The e-mail was a thrilling surprise; he’d assumed that he never would hear from her again. So he’d returned to Maine—an easy decision to make—and moved back into his old condo. He was shocked to discover that the carpeting was dirty, two windowpanes were cracked, and the wood of the balcony had rotted. Still, he was near Alice again. They met in a diner the day after he’d arrived. She was older, a little softer, but otherwise unchanged. He couldn’t help seeing himself through her eyes, though. The completely bald head, the skin damage, the white mustache. He didn’t mind so much; he knew that he hadn’t been summoned by Alice to resume their love affair. It was enough that, for whatever reason, he was needed.

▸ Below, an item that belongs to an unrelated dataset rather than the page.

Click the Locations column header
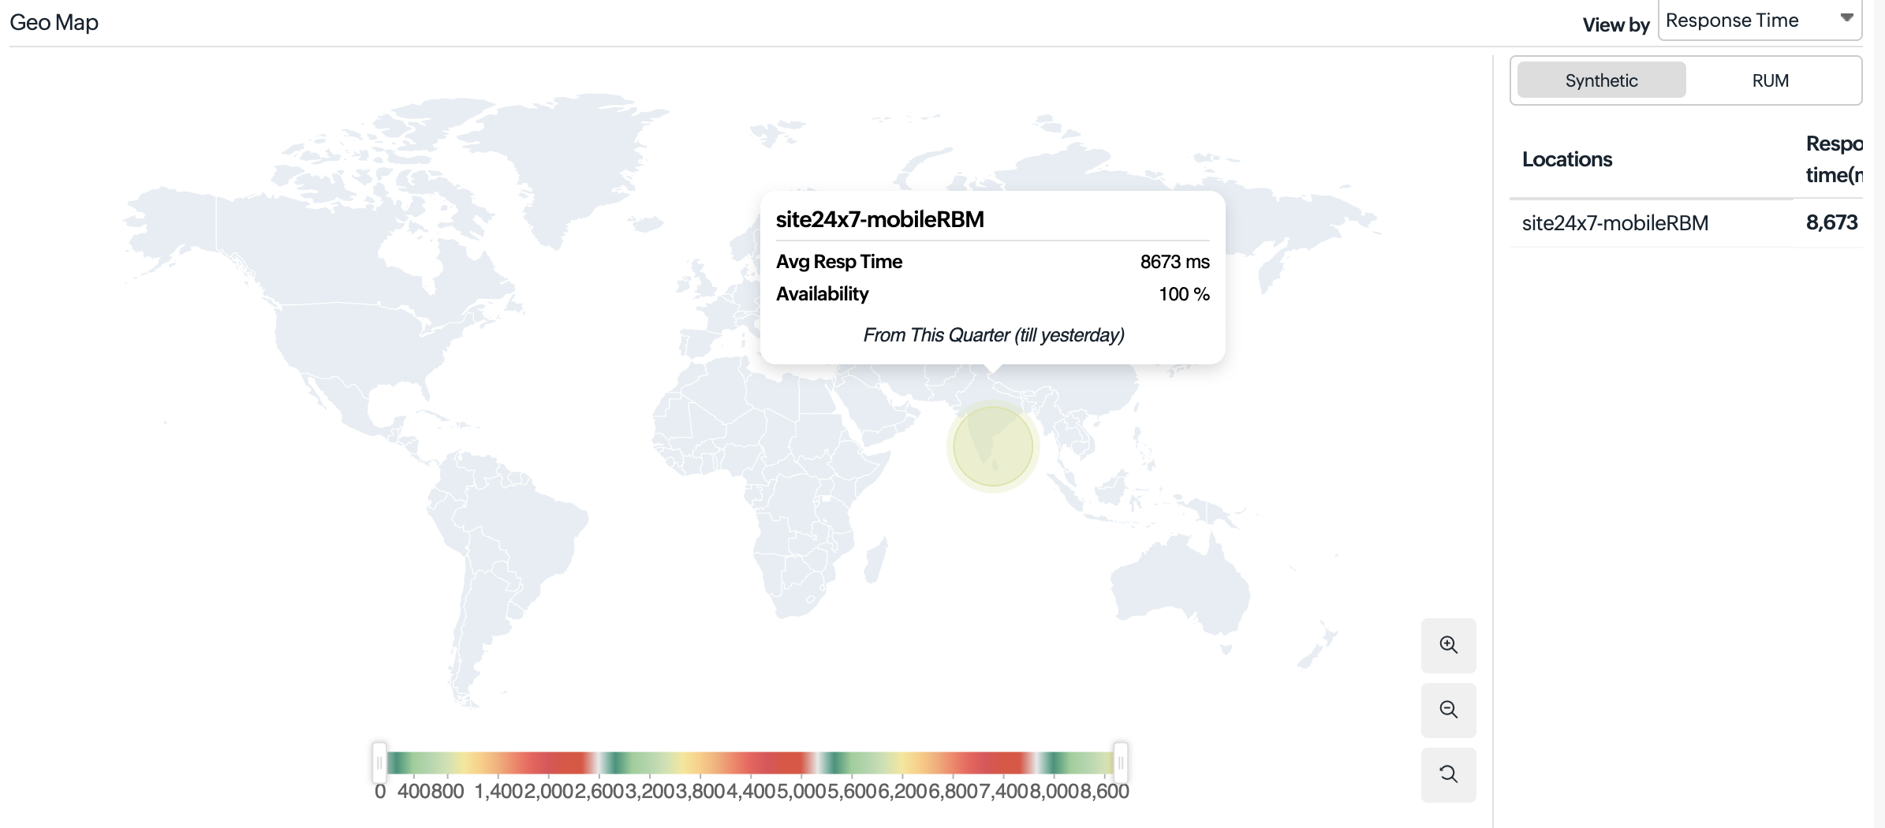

“I was wondering if you could do me a favor, Jake,” Alice asked, as soon as they were settled in a booth.

“Of course, anything.”

She asked him if he’d volunteer to help out in her husband’s used bookstore. She said it was because he needed help—he worked nonstop—but the more they talked the more it became clear to Jake that Alice wanted someone to keep an eye on her husband.

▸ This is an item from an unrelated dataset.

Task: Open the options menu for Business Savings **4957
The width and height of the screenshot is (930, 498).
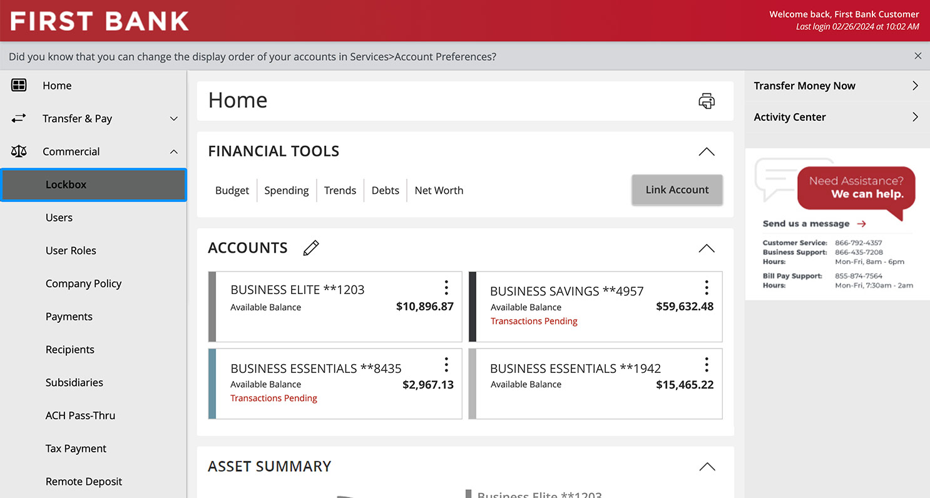Action: coord(706,287)
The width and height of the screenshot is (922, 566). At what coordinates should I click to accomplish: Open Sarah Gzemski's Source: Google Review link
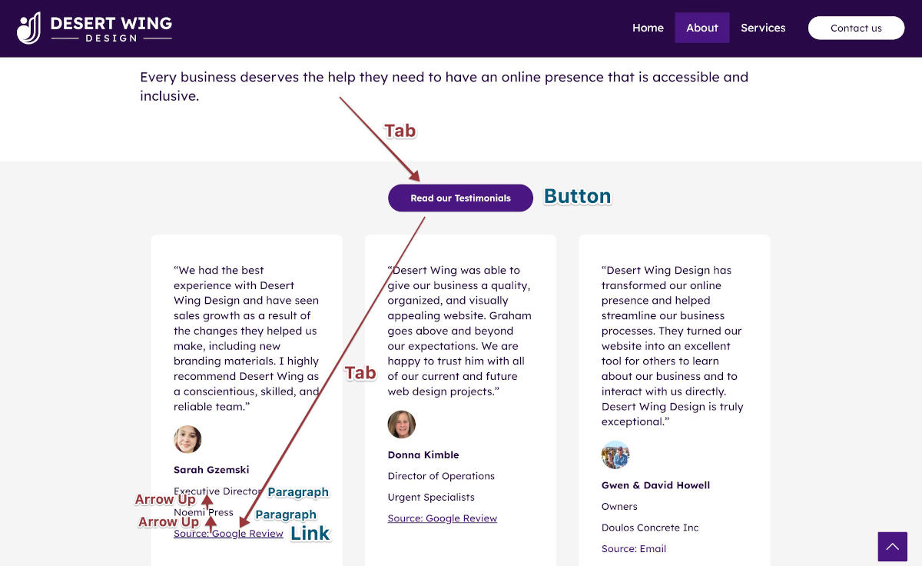point(228,533)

“He’s found someone younger, in New York,” she said, her voice flat.

“How do you know?”

“I saw the messages on his phone, and then suddenly they stopped appearing. He must have another way of getting in touch with her now, probably something in the store. You could help me find out if it’s still going on.”

“Okay,” Jake had said. “But are we pretending we don’t know each other?”

“That would be for the best. Give him a different name, he’ll never know.”

“What if people around here recognize me?”

“They won’t, Jake. You look totally different.”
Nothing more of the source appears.